Cuando Iris y Mikel bajan del AVE en la estación de Donosti, el calor húmedo del verano les golpea en la cara como sendas bofetadas. En pleno agosto y pleno cambio climático, han pillado una ola de calor que, en un lugar tan húmedo y tan poco acostumbrado a las altas temperaturas, es particularmente dura.
—¿Y ahora qué es esto? —dice Mikel, agobiadísimo y sudando por los cuatro costados, señalando unos enormes carteles de colores que hay a la salida del tren—. Iris, ¿tú sabes qué es esa cosa?
Los carteles están perfectamente explicados, y tienen una serie de instrucciones claras y precisas para, con un dispositivo electrónico, descargarse una app gratuita de la Gobierno Vasco que promete guiar y acompañar a los visitantes durante toda su estancia, desde que pongan un pie en Donosti hasta que suban al tren de vuelta. Sin embargo, el calor y el agobio de Mikel, sumados a su tozudez con las nuevas tecnologías —a él le llamaron nativo digital en su momento, pero todo ha cambiado desde entonces— hacen que las instrucciones le entren por un oído y le salgan por otro. Las del cartel y las de Iris.
—¡Pero si es muy fácil, aita! —le intenta decir—. Mira, escaneas el código holográfico, y después…
—¿Qué puñetas es un código holográfico, eso lo primero?
Intenta hacerlo, cada vez más angustiado, y el móvil le da error. Suelta una palabrota que se arrepiente de haber dicho delante de la niña y lo da por perdido:
—Mira, nos vamos y ya. Que no hace falta ninguna app ni nada para disfrutar de las vacaciones, ¡digo yo!
Sin decir nada y sin que la vea Mikel, Iris saca su móvil y escanea el código a la primera. Sus deditos hábiles teclean en la pantalla mientras sigue a su padre para salir de la estación.
Mikel, cabezota como él solo, insiste en que harán turismo —y sin necesitar apps— antes de ver a la abuela. Así que allá va, dispuesto a enseñarle a Iris la playa de la Concha, y el Peine del Viento, y a subir con ella al monte Urgull, que no en vano se pateó él esta ciudad de joven arriba y abajo miles de veces.
Pero cuando llegan a La Concha…
—¿Qué son estas colas? —le pregunta, asombrado, al guardia—. ¿No se puede pasar, o qué?
—Son turistas, ¿no? —dice el guardia, viendo sus maletas—. En este horario, la playa es de acceso restringido solo para empadronados. Tiene que hacer cola o pedir turno en la app.
—¿¡Pero qué me está contando!? ¡Yo no tengo ninguna app! ¡Esto es…!
Antes de que Mikel pierda del todo los papeles, Iris alza su vocecita y dice:
—¡Gracias, señor guardia! Ya tenemos turno, mire. Mira, aita.
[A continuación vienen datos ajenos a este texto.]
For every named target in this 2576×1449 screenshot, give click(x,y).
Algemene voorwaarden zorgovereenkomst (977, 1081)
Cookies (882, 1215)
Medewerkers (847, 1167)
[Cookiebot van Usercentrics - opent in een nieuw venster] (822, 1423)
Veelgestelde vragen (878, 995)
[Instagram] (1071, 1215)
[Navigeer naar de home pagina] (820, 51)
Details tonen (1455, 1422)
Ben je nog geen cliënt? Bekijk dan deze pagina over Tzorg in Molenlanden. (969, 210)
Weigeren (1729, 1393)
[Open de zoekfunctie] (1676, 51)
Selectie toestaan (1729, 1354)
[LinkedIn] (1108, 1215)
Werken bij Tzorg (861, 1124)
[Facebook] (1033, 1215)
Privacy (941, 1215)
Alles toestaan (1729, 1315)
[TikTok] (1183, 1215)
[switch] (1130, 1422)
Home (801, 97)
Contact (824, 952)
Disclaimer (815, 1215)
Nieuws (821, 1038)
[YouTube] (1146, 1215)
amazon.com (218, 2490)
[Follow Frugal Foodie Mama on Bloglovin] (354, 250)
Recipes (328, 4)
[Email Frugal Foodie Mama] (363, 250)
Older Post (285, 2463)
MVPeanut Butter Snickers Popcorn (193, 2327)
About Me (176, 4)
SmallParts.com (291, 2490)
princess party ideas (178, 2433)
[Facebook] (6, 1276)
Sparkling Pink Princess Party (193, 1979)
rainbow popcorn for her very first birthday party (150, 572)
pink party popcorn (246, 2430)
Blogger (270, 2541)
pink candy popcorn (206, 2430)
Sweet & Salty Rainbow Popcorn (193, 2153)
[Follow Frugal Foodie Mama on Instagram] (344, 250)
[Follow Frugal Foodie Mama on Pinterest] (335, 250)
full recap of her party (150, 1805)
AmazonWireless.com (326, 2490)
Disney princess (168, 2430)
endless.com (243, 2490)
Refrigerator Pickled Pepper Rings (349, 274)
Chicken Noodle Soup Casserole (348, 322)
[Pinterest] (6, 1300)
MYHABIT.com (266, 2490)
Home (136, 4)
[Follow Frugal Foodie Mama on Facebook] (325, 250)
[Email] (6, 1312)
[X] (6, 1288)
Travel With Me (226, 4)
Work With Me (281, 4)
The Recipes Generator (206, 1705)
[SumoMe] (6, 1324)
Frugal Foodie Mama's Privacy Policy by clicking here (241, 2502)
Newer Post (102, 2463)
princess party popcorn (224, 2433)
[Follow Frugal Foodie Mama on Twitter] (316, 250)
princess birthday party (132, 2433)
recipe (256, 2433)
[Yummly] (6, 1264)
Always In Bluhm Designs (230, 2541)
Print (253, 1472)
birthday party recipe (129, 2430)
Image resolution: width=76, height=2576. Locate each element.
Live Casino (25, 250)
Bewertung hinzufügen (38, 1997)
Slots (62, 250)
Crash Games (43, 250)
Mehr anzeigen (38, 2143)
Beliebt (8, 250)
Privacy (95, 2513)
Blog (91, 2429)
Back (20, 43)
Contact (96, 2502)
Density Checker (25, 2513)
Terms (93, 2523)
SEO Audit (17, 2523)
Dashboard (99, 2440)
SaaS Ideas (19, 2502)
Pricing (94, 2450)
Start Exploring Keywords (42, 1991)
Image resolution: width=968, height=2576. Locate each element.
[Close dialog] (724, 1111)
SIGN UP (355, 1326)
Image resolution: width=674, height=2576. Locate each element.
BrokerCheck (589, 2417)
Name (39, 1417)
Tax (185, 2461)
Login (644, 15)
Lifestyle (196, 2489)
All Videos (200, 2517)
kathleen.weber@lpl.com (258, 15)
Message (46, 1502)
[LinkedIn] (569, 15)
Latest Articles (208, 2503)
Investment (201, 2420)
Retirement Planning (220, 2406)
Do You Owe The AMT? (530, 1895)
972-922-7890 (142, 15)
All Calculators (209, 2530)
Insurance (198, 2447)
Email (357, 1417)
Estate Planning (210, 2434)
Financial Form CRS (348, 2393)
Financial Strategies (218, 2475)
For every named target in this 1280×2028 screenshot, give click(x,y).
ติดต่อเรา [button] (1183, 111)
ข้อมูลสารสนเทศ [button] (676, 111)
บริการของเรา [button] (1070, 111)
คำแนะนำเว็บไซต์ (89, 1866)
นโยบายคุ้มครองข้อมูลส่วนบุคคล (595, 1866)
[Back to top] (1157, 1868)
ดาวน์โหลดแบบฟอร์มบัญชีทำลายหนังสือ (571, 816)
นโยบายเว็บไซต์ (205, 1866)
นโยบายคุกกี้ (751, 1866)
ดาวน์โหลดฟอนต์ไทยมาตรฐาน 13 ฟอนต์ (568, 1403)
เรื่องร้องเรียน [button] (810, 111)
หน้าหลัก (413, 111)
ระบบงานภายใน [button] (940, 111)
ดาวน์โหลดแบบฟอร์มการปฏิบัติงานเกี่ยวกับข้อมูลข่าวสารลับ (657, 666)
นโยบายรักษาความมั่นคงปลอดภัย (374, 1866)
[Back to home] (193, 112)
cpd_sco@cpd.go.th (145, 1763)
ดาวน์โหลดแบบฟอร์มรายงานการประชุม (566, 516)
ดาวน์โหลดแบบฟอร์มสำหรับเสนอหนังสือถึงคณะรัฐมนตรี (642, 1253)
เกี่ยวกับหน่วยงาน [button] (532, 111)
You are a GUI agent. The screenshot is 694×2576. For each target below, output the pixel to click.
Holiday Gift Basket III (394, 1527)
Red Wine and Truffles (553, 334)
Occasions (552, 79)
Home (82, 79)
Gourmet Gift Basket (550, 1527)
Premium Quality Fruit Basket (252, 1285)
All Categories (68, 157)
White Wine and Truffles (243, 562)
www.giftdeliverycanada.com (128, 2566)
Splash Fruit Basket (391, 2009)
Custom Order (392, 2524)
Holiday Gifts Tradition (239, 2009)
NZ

Le enseña la pantalla de su móvil a Mikel, que se queda pasmado: efectivamente, hay una app en la que pone que ambos tienen reservado turno turístico para entrar a la playa, dentro de media hora.
—Pero… ¿Pero esto qué es?
—Aita, si lo explica todo aquí —dice Iris, y lee de corrido—: “Como medida permanente para compatibilizar el turismo con una ciudad habitable y vivible para los vecinos, Donostia es pionera en implementar los turnos turísticos. El uso y disfrute del dominio público será siempre prioritario para las personas empadronadas, con el 75% del espacio reservado a las mismas; el 25% restante se destinará, en turnos controlados, a visitas turísticas sostenibles…”.
Mikel suspira.
—A ver, una cosa es verdad —confiesa—. No había visto La Concha tan limpia y tan bonita en muchos años. Qué digo en años, ¡en toda mi vida!
El agua está transparente. Los bañistas la comparten con barquitos de pesca, y un grupo de jóvenes está haciendo una carrera a ver quién llega antes nadando a Santa Clara desde Ondarreta. Mikel se les queda mirando y, antes de que se quiera dar cuenta, el móvil de Iris les avisa de que ha llegado su turno.
—¡Vamos, aita!
—Vamos, hija. —Mikel la toma de la mano—. ¡Vamos al agua!